** AVAILABLE DATA **
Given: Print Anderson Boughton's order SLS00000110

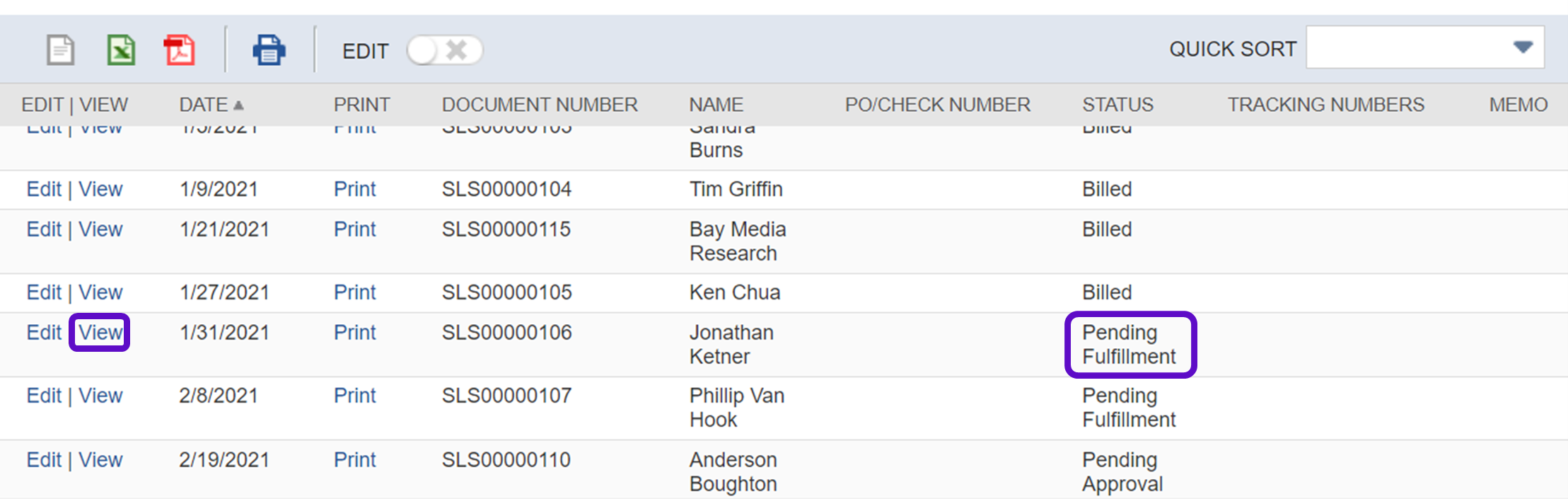Looking at the screenshot, I should click(354, 460).
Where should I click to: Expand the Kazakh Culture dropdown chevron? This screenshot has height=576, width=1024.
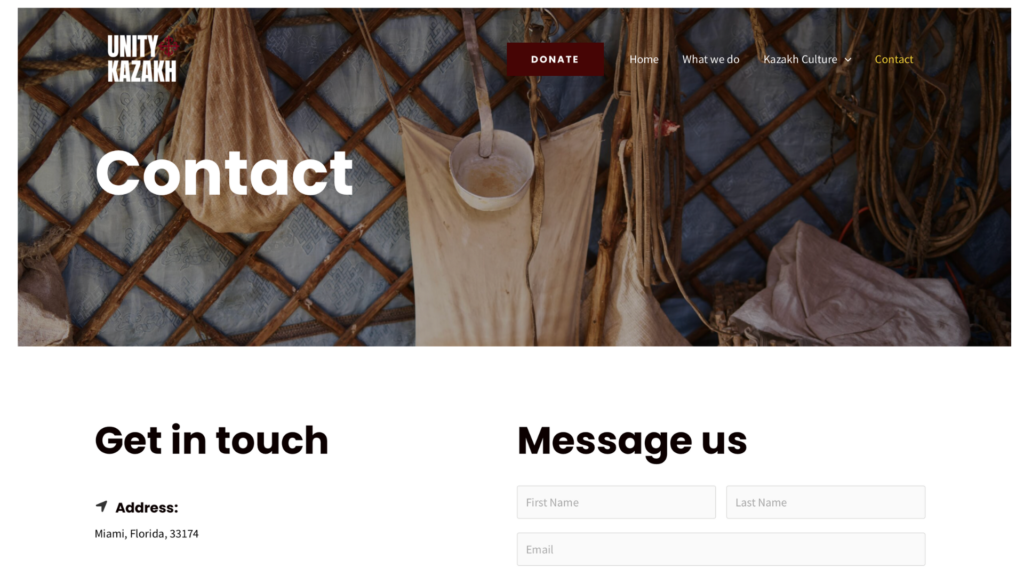pos(848,59)
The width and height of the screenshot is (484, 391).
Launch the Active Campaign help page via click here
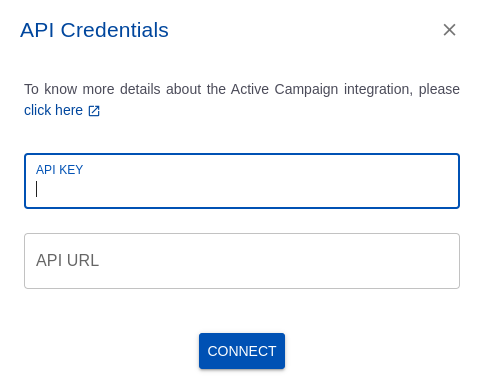coord(53,110)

** EXERCISE OBJECTIVE **
What you return should be the whole listing, word for word, without its pictures.

** SOLVED EXERCISE **
Given: Print Anderson Boughton's order SLS00000110

Looking at the screenshot, I should click(354, 460).
Where should I click to: Expand the Kazakh Culture dropdown chevron? This screenshot has height=576, width=1024.
pos(848,59)
The width and height of the screenshot is (484, 391).
Launch the Active Campaign help page via click here
coord(53,110)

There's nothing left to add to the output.